Hmm. I did some digging. Seems that was debated 10 years ago without
a huge amount of clarity on the answer beyond all sane people telling
compiler folk not to use this in optimizations :)

Comes down to whether any dereference of NULL is UB whether or not
the compiler can just do a simple offset calculation.

Anyhow, whilst fine, it's still a little ugly to my eyes :(

Jonathan



> 
> thanks,
> 
> greg k-h
>
Re: [PATCH 3/3] ACPI: APEI: EINJ: Do not fail einj_init() on faux_device_create() failure
Posted by Dan Williams 6 months, 1 week ago
Jonathan Cameron wrote:
[..]
> Hmm. I did some digging. Seems that was debated 10 years ago without
> a huge amount of clarity on the answer beyond all sane people telling
> compiler folk not to use this in optimizations :)
> 
> Comes down to whether any dereference of NULL is UB whether or not
> the compiler can just do a simple offset calculation.
> 
> Anyhow, whilst fine, it's still a little ugly to my eyes :(

I recall we had this conversation with Dan Carpenter on a smatch patch
and resolved that while it looks "interesting" it does no harm.

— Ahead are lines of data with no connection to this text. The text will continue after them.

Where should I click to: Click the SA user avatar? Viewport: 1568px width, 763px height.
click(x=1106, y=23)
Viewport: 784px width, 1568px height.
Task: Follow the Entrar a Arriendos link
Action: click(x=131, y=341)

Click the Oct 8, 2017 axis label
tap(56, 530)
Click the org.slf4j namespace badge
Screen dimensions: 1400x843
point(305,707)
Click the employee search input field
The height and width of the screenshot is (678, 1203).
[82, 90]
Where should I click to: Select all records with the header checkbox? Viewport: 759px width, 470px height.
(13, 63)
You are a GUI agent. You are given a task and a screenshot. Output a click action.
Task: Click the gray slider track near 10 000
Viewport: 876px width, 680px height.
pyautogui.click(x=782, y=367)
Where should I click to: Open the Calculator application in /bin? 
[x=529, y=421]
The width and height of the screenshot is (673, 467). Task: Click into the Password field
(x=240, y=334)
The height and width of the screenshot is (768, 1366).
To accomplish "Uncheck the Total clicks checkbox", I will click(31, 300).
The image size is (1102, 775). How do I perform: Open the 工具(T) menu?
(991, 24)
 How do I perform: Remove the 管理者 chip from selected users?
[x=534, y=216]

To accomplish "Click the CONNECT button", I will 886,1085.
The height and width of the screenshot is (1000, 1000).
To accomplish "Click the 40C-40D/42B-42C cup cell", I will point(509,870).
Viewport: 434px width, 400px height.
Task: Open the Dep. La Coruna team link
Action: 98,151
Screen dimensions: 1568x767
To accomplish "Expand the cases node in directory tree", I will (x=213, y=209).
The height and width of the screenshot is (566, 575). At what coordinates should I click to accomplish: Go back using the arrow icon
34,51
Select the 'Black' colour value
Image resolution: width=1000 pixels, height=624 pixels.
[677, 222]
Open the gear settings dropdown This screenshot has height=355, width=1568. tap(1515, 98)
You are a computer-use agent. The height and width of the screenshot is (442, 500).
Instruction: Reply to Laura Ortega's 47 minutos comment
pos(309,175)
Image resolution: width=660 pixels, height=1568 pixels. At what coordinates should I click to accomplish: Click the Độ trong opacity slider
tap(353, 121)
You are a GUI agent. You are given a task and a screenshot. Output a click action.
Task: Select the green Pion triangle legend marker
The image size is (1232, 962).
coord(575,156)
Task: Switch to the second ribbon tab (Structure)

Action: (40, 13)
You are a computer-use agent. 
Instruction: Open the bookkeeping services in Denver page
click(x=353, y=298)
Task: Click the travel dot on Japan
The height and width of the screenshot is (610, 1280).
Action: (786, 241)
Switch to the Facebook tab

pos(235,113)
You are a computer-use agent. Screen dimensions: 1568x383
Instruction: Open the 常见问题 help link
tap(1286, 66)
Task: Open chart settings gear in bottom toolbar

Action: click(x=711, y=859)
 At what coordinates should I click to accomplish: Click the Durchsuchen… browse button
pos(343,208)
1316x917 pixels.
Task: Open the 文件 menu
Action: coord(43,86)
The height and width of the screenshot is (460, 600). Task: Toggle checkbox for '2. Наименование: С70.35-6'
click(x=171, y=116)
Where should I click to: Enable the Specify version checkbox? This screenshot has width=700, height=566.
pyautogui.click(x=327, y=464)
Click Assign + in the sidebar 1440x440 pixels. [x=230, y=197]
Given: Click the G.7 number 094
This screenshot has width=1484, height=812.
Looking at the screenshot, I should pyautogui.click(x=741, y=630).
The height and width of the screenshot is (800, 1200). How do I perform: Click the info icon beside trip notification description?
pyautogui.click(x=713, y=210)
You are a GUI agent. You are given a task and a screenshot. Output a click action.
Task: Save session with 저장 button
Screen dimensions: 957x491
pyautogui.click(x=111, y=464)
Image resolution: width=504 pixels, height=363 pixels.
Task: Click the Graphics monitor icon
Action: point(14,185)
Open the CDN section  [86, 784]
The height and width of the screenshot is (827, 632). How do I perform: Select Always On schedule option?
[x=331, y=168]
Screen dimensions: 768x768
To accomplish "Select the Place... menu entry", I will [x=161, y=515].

For this patch I am not motivated to spin it because even if the the
compiler took advantage of the NULL check to drop UB work, that would
only mean dropping the assignment.

Otherwise, this conversion lines up with the intent of both
einj_initialized and faux_device_destroy() whereby faux_device_destroy()
is already prepared for the case where faux_device_create() fails.